Vous avez demandé à trois économistes de rédiger la déclaration de politique générale que prononcera mercredi François Fillon à la tribune de l’Assemblée !

S’ils étaient à sa place, que feraient-ils ? Nous avons proposé à trois économistes connus d’analyser la situation et de faire des propositions. Il s’agit de Patrick Artus, directeur de la recherche de la banque Natixis, Jean-Hervé Lorenzi, président du Cercle des économistes, et Olivier Pastré, professeur à l’université Paris VIII. On va voir que ce qu’ils disent est aussi intéressant sur les économistes que sur la politique !

Que disent-ils ?

Le point clé est un grand pessimisme sur la situation : au niveau mondial, c’est la guerre économique et rien n’a été réglé depuis le début de la crise en 2007. Une crise qui est née du transfert des productions vers les pays émergents, les pertes de revenus dans les pays riches étant compensés artificiellement par du surendettement (public ou privé) -lui-même facilité par des politiques monétaires laxistes. Bref, ça continue et, pour l’avenir, ces économistes nous promettent désindustrialisation, excès de liquidité, mollesse de la croissance à cause du désendettement et flambée des prix des matières premières. Ce qu’ils disent de la France est que sa compétitivité s’est effritée depuis dix ans. Pas très gai !
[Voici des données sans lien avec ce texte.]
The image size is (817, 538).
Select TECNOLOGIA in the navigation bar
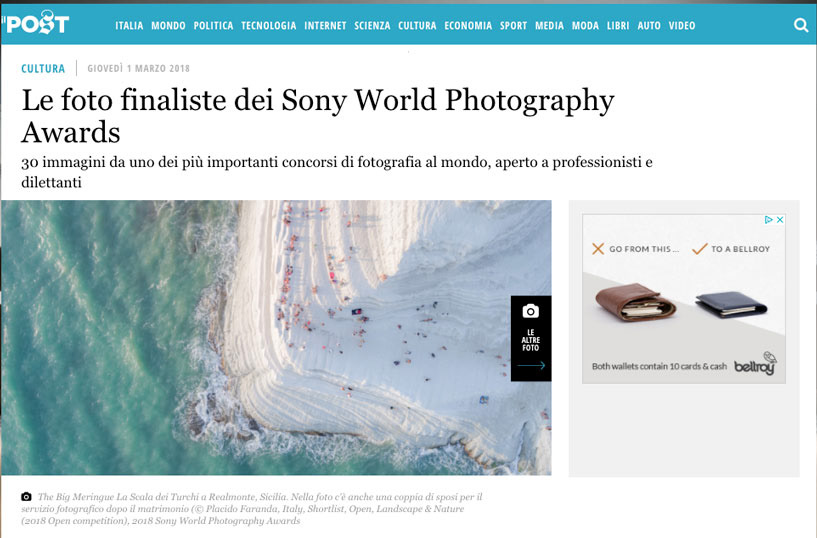pyautogui.click(x=268, y=26)
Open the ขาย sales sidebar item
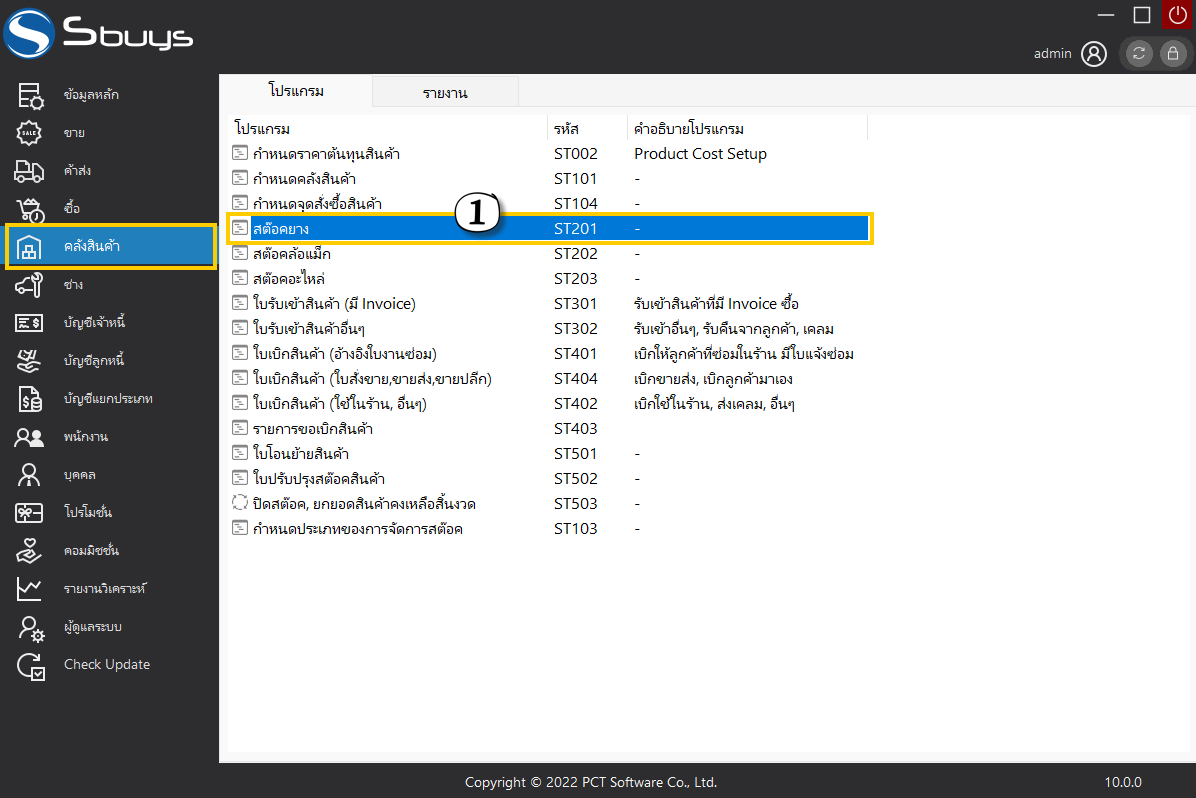 click(x=73, y=133)
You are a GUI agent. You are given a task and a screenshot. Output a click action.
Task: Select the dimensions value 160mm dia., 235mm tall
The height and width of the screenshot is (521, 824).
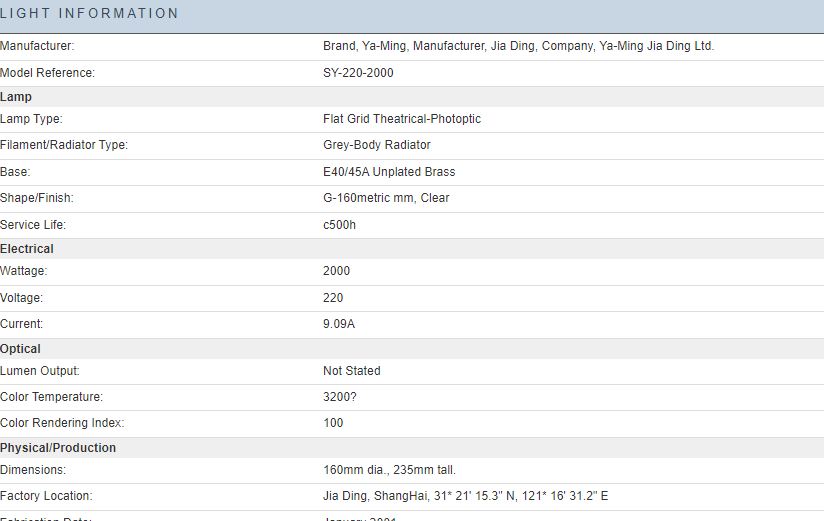point(389,470)
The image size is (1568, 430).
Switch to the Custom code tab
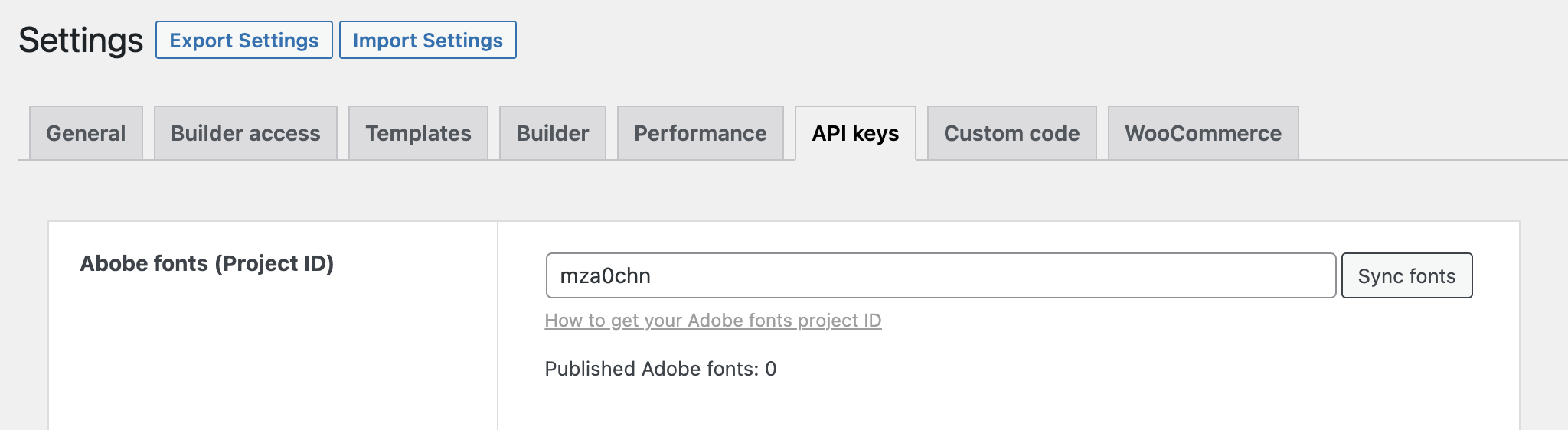(1011, 133)
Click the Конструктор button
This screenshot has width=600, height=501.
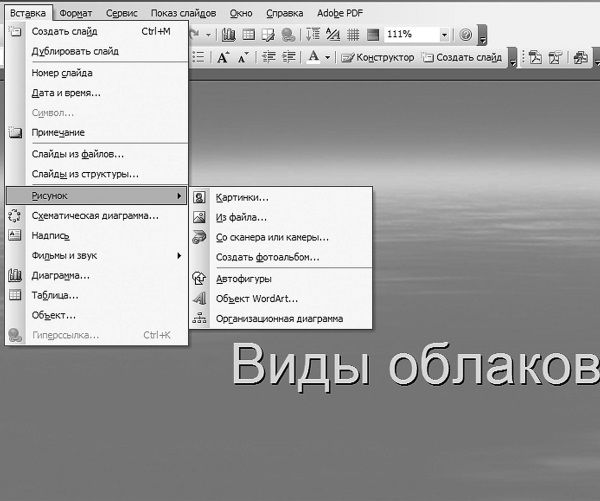point(378,58)
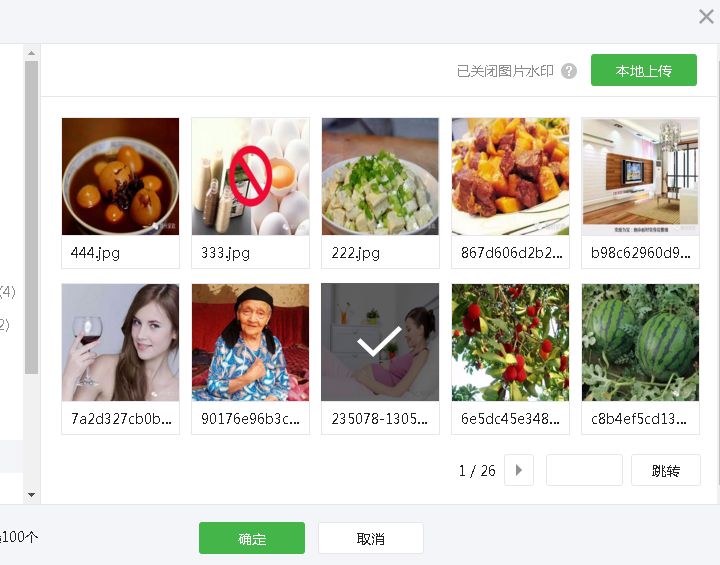
Task: Select the 867d606d2b2 beef stew image
Action: pyautogui.click(x=510, y=176)

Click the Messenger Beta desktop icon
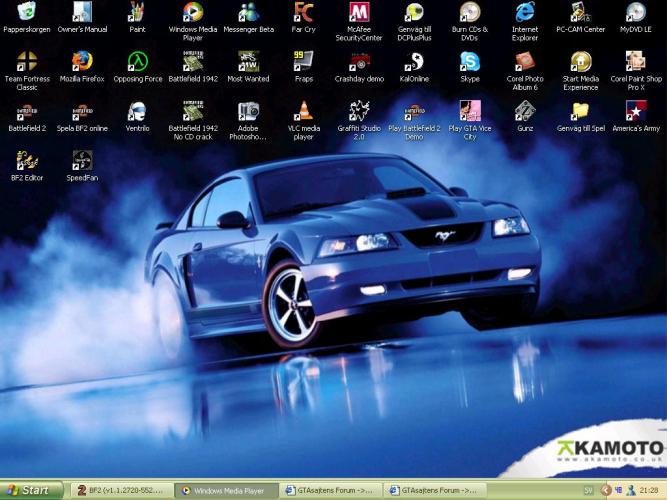(248, 13)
Et du côté des propositions ?

Il y a d’abord ce qui concerne l’international. François Fillon, qui parle par la bouche (fictive) de nos économistes, annonce que la France va se battre pour que la BCE soit chargée de la politique de change de l’Europe. Le but est d’arrêter que l’euro soit la victime impuissante des fluctuations du dollar. Aujourd’hui, elle a pour seule mission de lutter contre l’inflation. En France, les économistes poussent à la baisse des dépenses publiques, mais dans le cadre d’une vraie réforme de l’Etat, et non plus à l’aveugle. Autres réformes envisagées : donner plus de moyens à l’éducation, diminuer les charges sociales sur l’emploi peu qualifié, aller vers une « flexi-sécurité » à la danoise en matière sociale et fusionner les aides à la reprise d’emploi. Voilà pour leur programme de gouvernement !

Tout cela est-il crédible ?

Ces économistes ne vont pas dans le détail des réformes à faire, leur discours reste assez général. Ils ne se risquent pas sur l’ISF ou le bouclier fiscal ! Pourquoi ? Peut être par humilité parce que leur métier n’est pas sorti indemne de la crise. Sans doute parce qu’ils savent bien, au-delà du jeu de l’exercice, que la politique est un autre métier. Mais certainement aussi parce qu’il y a quand même un certain désarroi chez les experts, qui voient bien que leurs logiciels doivent évoluer, à cause de la crise mais aussi à cause des bouleversements en cours.

La cartographie économique dans dix ans, l’avenir des classes moyennes, les inégalités, la mise en place ou non d’une régulation mondiale : pour résumer, ce qu’il faut faire, personne ne sait très bien. C’est vrai pour nos trois économistes, qui sont de tendance plutôt libérale, comme pour les autres. Tous ceux qui disent le contraire ne sont pas très crédibles.